■ **TASK DETAILS**:
One number is the whole answer: how many lines of the records include "icon".

■ **SUPPLIED DATA**:
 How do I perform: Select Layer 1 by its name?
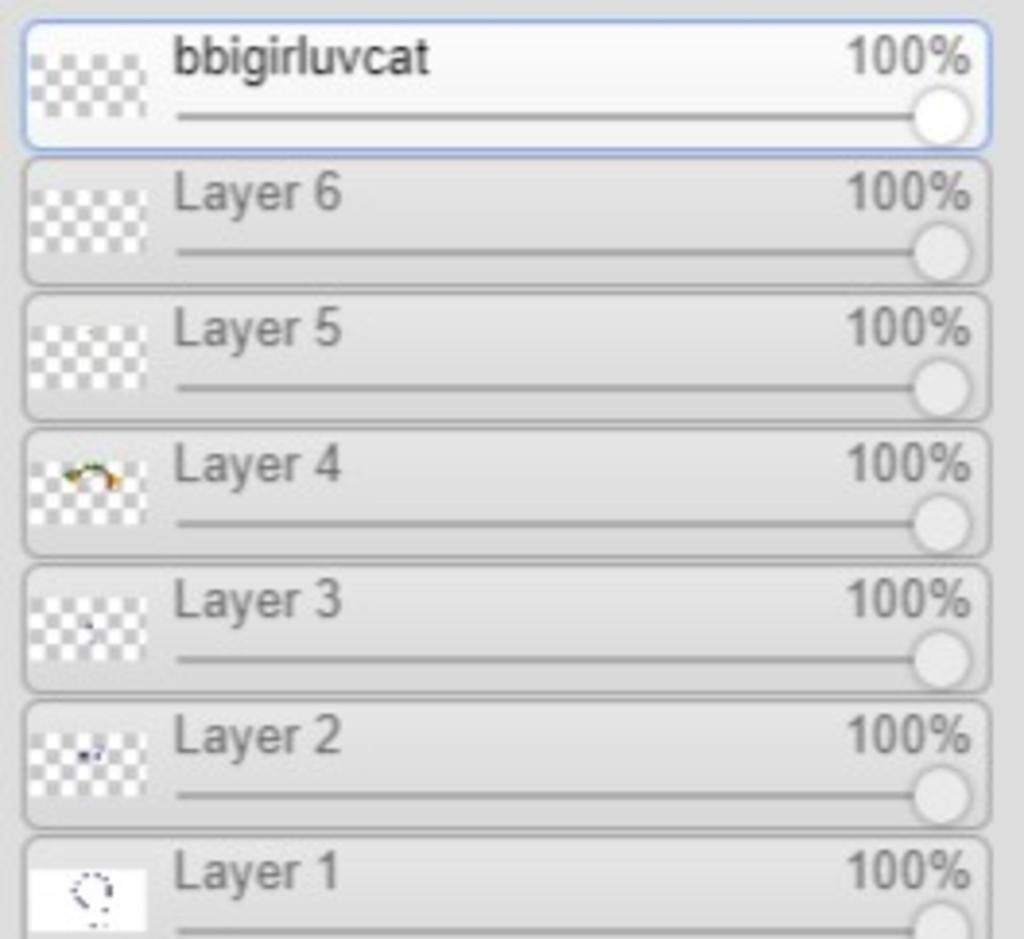[256, 873]
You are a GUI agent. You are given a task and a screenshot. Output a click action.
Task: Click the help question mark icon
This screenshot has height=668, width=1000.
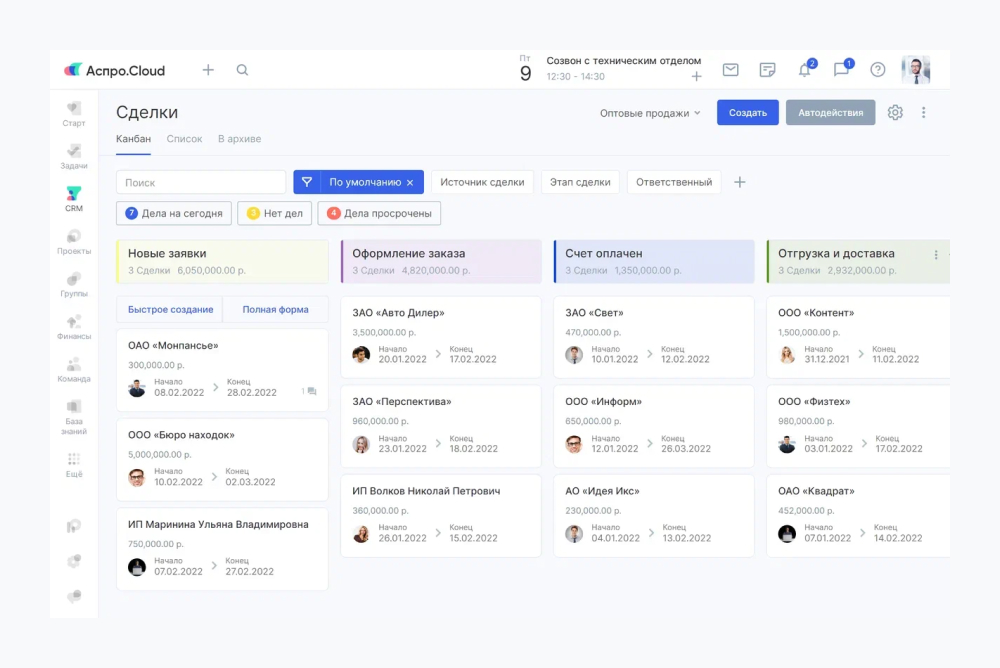878,70
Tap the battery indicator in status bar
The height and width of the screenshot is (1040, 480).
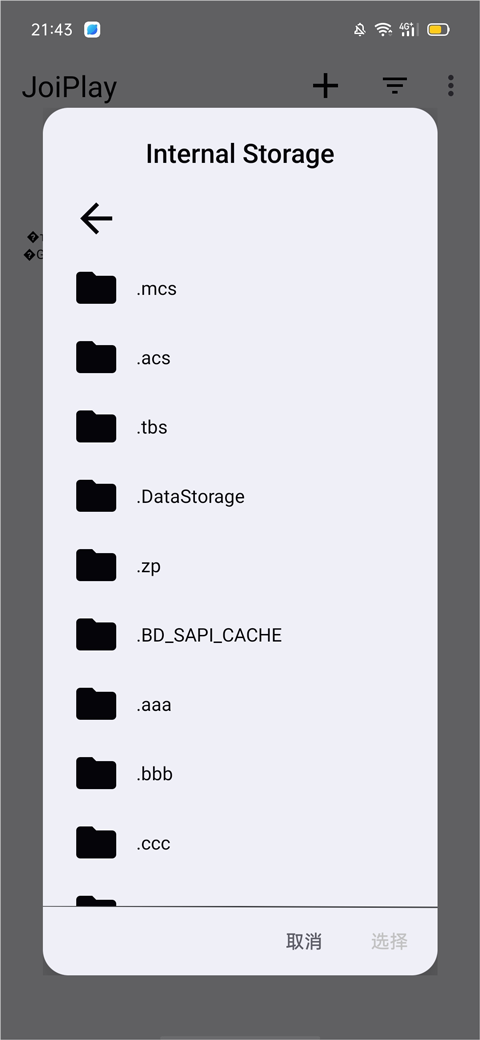pos(438,29)
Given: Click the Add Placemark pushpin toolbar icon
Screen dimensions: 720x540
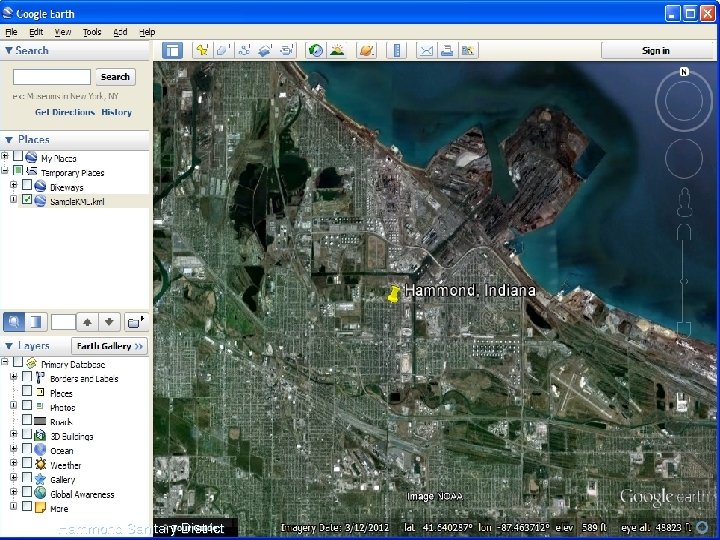Looking at the screenshot, I should pos(202,50).
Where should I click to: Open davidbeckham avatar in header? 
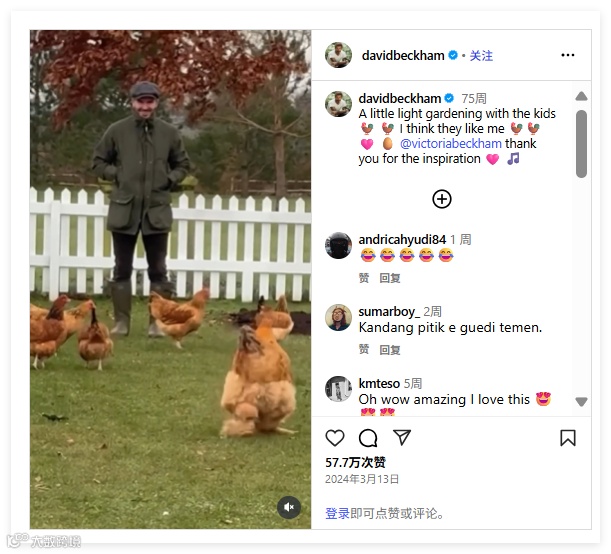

■ **OUTPUT OF THE TASK**:
2